## EXERCISE PASSAGE
((

How Important Is First Grade?

By Elizabeth Grever

Two people walk into an interview for the same software developer job. They grew up in the same town. Both attended college, graduating with identical GPAs. Both had full-ride scholarships. But one learned to code in their school’s student computer lab; the other from watching free online courses on the public library computer. Who’s going to land the full-time job offer with a prime salary and benefits? Who would you hire?

Access makes a difference. It doesn’t matter what that access is to (food, a computer, disposable income, etc.). If your access is limited, your options become limited. Conversely, if you have access, you have the upper hand. Education is an area where a stark contrast can be seen between those who had access and those who didn't. Unfortunately, most times, these sometimes slight differences in education is what helps set a person up for a well-supported life...or a life with more disappointments and challenges.

Why did one of our hypothetical interviewees learn from a school-funded computer lab while the other needed to learn from a public library computer? The answer lies in early education access. One grade school received a lion’s share of government money; it’s on the “right” side of town where greater property tax revenues created funds to develop a cutting-edge computer lab for its students. The other grade school was located in an area stricken with poverty and didn’t even have the financial resources to run heating during the winter, forget having a computer lab. How did the distribution of resources affect the access to education and opportunity for our two candidates?

New York Times bestselling author John Green famously quipped, “Public education...exists for the benefit of the social order. We have discovered as a species that it is useful to have an educated population. . So let me explain why I like to pay taxes for schools, even though I don't personally have a kid in school: It's because I don't like living in a country with a bunch of stupid people.”

In a perfect world, public funding for early education public institutions would be equitable, with budgets set for each state, funded by federal and local governments, to ensure that all public primary schools receive the same minimum financial disbursement and are held to the same standards. The quality of education a child receives shouldn’t be related to their geographical location in a country with as many resources as the United States. However, undertaking a change like that takes years of government lobbying, case studies, voting, cutting through red tape...not to mention convincing the public.

))

## DATA SUPPLIED
((

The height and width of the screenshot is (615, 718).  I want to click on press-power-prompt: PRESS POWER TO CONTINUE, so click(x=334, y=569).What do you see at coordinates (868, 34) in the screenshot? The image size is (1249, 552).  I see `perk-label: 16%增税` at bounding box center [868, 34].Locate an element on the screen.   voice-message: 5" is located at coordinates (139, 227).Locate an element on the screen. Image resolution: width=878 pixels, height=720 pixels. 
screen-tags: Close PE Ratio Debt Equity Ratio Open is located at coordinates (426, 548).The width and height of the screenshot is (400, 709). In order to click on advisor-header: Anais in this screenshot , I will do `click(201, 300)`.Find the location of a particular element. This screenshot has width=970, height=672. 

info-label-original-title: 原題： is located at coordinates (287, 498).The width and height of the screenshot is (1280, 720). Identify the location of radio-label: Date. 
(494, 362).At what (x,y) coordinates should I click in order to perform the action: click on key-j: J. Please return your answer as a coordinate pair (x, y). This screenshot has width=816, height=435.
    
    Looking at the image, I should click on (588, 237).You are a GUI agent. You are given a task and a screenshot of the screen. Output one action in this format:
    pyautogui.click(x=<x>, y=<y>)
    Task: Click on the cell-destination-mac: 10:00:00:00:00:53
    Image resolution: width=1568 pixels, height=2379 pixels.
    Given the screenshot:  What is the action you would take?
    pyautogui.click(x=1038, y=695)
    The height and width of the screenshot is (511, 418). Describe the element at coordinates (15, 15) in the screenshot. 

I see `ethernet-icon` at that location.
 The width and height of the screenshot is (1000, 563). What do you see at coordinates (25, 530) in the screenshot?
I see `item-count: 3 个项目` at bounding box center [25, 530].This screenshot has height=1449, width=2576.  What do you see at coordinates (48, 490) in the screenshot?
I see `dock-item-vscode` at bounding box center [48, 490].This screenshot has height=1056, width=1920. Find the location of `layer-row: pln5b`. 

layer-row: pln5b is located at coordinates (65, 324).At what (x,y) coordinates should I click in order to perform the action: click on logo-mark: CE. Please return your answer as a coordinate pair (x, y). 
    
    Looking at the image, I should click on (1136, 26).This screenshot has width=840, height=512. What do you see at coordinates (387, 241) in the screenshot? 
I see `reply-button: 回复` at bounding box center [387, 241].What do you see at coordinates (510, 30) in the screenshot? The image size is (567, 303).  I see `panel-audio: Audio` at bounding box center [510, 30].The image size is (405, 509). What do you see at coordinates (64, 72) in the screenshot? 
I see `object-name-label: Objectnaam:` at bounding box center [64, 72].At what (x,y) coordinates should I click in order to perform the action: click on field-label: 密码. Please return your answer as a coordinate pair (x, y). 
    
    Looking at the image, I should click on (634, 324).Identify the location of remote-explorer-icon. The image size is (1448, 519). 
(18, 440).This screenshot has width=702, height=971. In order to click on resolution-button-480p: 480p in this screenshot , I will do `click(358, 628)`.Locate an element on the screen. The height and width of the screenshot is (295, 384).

))

## PROBLEMS AND TASKS
- a) Rewrite the first-grade essay starting with "By Elizabeth Grever" and going on through "would you hire?", putting "data analyst" in place of "software developer".
- b) According to the first-grade essay, how did the second interviewee learn to code?
- c) Decide whether each statement agrees with the first-grade essay, answering yes or no and quoting the deciding words: (i) Both interviewees had full-ride scholarships. (ii) John Green says he has a child in school. (iii) The better-funded grade school's computer lab was paid for with property tax revenues.

## LIST OF ANSWERS
- a)
By Elizabeth Grever

Two people walk into an interview for the same data analyst job. They grew up in the same town. Both attended college, graduating with identical GPAs. Both had full-ride scholarships. But one learned to code in their school’s student computer lab; the other from watching free online courses on the public library computer. Who’s going to land the full-time job offer with a prime salary and benefits? Who would you hire?

- b) From watching free online courses on the public library computer.

- c)
(i) Yes: "Both had full-ride scholarships."
(ii) No: "even though I don't personally have a kid in school"
(iii) Yes: "greater property tax revenues created funds to develop a cutting-edge computer lab for its students"